**Testo di lettura:**
Ha ucciso il dottor Falcetto con un machete: "Mi ha insultato, ho perso la testa"
Le versione del killer.
Benedetto Bifronte, il 62enne omicida di Rozzano in carcere a San Vittore per l'omicidio del chirurgo biellese Giorgio Falcetto, massacrato a colpi di accetta in seguito a una lite al Policlinico di San Donato, si è avvalso della facoltà di non rispondere davanti al gip Chiara Valori.
"Conoscevo quel medico, mi ha rovinato la vita"
Tuttavia, quando è stato fermato dai carabinieri a Rozzano, lunedì scorso ai militari aveva rilasciato dichiarazioni spontanee, una confessione con dei particolari che facevano già supporre che quell'esplosione di violenza non fosse del tutto casuale. Conosceva dal 2 febbraio 2021 il 76enne medico biellese. Ai carabinieri Bifronte aveva detto di essersi svegliato quella mattina (l'aggressione è avvenuta verso le 10) "con dolori al petto, avevo la pressione alta". Per questo si era recato al pronto soccorso, prima di rinunciare perché c'erano troppe persone in attesa. Stava per andare via - avrebbe raccontato - quando ha incrociato Falcetto che stava staccando dopo il turno di notte e la colazione. "Un paio di anni fa mi aveva fatto due flebo che mi hanno provocato gravi problemi di salute. Mi ha rovinato la vita".
La lite
Sempre nella confessione spontanea ai carabinieri, Bifronte ha detto di aver incrociato il dottor Falcetto fuori dal pronto soccorso e di aver chiesto aiuto: "Mi ha risposto di andare a fare in c... mi ha dato della testa di c...". Al volante dell'auto avrebbe fatto quindi retromarcia sfondando la fiancata della Chevrolet del medico, che secondo la sua versione l'avrebbe ancora insultato, dandogli della "testa di c..." e del "figlio di p..." . Sarebbe seguita una colluttazione e Bifronte ha detto di aver perso la testa ripensando "a tutto quello che mi aveva fatto in passato" .
A quel punto ha preso l'accetta dalla sua auto e si è scagliato contro il medico con una furia bestiale. Avrebbe anche detto di essere stato bloccato da alcune persone (ma non risulta). Poi è fuggito, attraversando strade secondarie, lontano da telecamere che potessero inquadrare la sua auto, ha raggiunto la palazzina popolare di Rozzano dove abita e dopo essersi cambiato gli abiti ha nascosto in uno scantinato l'accetta. Dopo aver cercato di depistare gli investigatori raccontando di averla gettata in un tombino, è stato lui stesso ad accompagnarli nel luogo del nascondiglio e a consegnarla.

**Consegna:** Estrai dall'articolo sull'omicidio del dottor Falcetto il passo che comincia con "Ha ucciso il" e finisce con "gip Chiara Valori.", riportandolo senza cambiare nulla. I record non servono a nulla per questo lavoro.

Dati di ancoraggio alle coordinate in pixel

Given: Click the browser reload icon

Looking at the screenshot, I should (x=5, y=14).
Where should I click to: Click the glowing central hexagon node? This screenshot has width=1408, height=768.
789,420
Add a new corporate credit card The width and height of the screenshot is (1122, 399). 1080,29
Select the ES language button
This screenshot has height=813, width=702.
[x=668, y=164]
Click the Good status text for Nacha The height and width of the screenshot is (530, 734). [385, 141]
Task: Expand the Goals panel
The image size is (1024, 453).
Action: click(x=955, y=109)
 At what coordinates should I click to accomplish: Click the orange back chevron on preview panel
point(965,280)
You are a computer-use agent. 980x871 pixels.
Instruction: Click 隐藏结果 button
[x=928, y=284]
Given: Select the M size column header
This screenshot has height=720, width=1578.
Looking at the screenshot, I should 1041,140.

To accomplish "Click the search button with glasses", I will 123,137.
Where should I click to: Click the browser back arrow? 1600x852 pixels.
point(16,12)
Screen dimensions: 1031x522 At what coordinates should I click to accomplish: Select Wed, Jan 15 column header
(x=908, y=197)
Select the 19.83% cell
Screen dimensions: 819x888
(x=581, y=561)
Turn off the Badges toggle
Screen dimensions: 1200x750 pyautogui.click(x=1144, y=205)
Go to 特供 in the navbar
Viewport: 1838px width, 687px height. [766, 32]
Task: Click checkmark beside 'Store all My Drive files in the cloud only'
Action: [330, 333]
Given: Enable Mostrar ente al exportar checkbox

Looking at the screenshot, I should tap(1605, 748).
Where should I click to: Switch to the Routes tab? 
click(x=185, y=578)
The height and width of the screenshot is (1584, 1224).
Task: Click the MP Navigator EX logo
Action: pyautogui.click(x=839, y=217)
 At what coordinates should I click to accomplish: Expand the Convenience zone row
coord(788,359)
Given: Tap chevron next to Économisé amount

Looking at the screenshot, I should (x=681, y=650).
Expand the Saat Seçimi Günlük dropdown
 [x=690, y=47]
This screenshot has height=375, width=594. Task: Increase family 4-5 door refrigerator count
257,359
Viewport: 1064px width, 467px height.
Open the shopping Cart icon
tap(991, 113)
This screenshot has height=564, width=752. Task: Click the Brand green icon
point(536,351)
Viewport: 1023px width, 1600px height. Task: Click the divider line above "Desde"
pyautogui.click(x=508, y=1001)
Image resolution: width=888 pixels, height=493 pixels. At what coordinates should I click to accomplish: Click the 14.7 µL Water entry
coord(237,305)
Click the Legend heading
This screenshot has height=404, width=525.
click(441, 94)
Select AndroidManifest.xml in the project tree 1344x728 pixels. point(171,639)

**Risposta finale:**
Ha ucciso il dottor Falcetto con un machete: "Mi ha insultato, ho perso la testa"
Le versione del killer.
Benedetto Bifronte, il 62enne omicida di Rozzano in carcere a San Vittore per l'omicidio del chirurgo biellese Giorgio Falcetto, massacrato a colpi di accetta in seguito a una lite al Policlinico di San Donato, si è avvalso della facoltà di non rispondere davanti al gip Chiara Valori.